Pull out each line in the listing below that contains the word "Click".
- - -
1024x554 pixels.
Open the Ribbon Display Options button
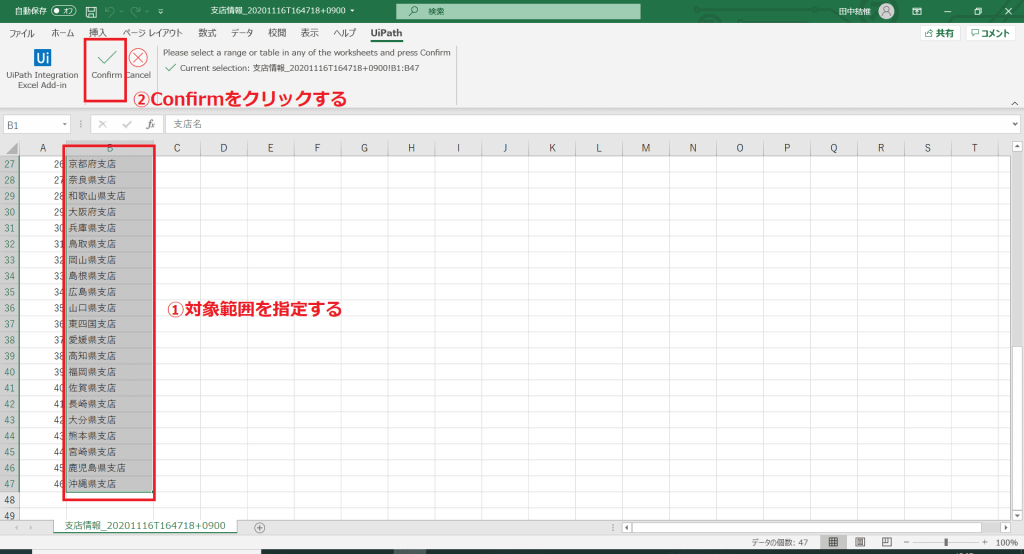tap(917, 11)
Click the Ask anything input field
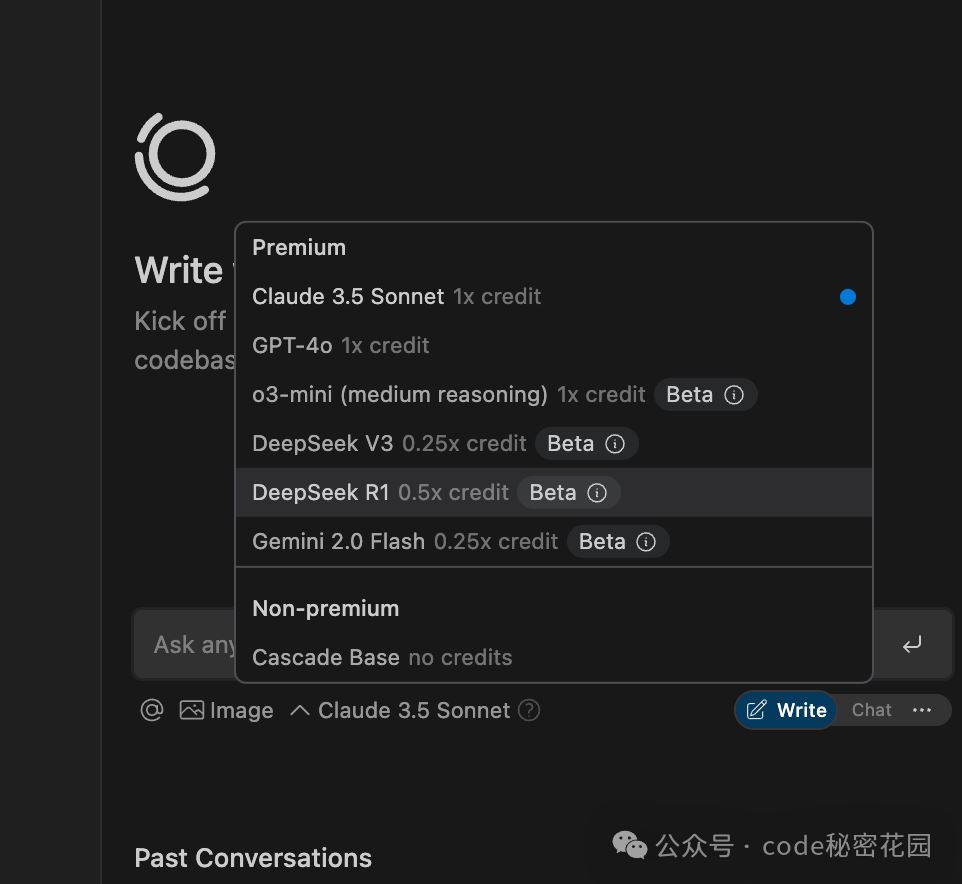 (x=186, y=645)
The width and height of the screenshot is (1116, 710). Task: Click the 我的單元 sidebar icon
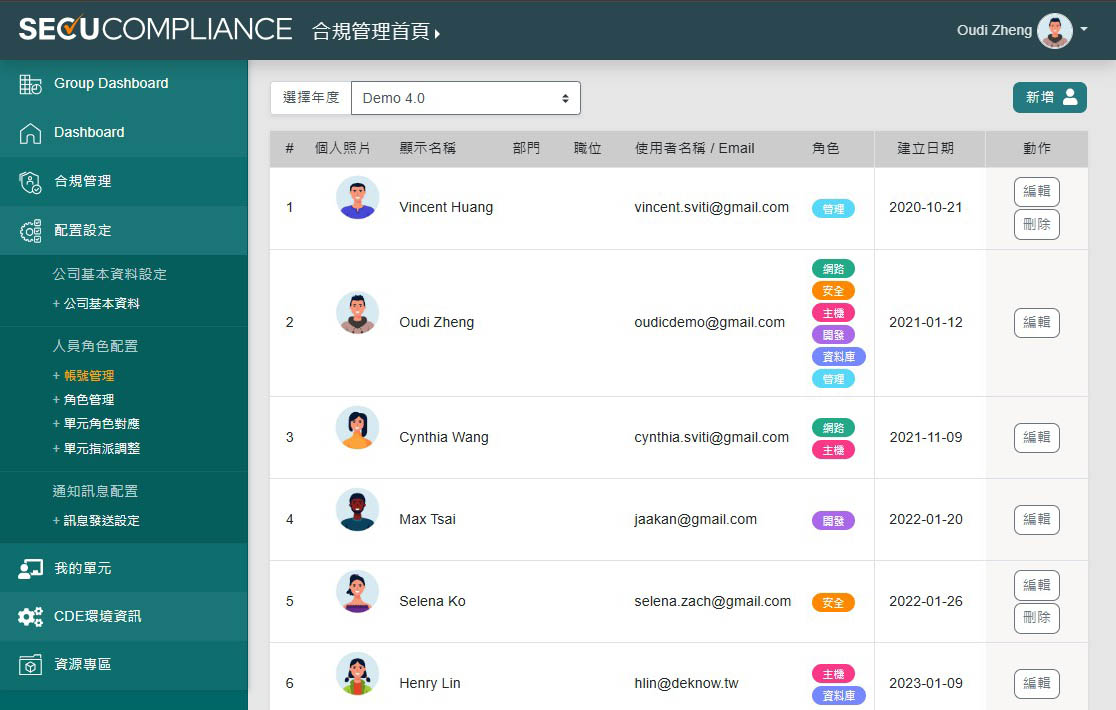point(30,568)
- - -
WORKED ANSWER
Click the Ask anything input field
The width and height of the screenshot is (1116, 710). Task: Click the 我的單元 sidebar icon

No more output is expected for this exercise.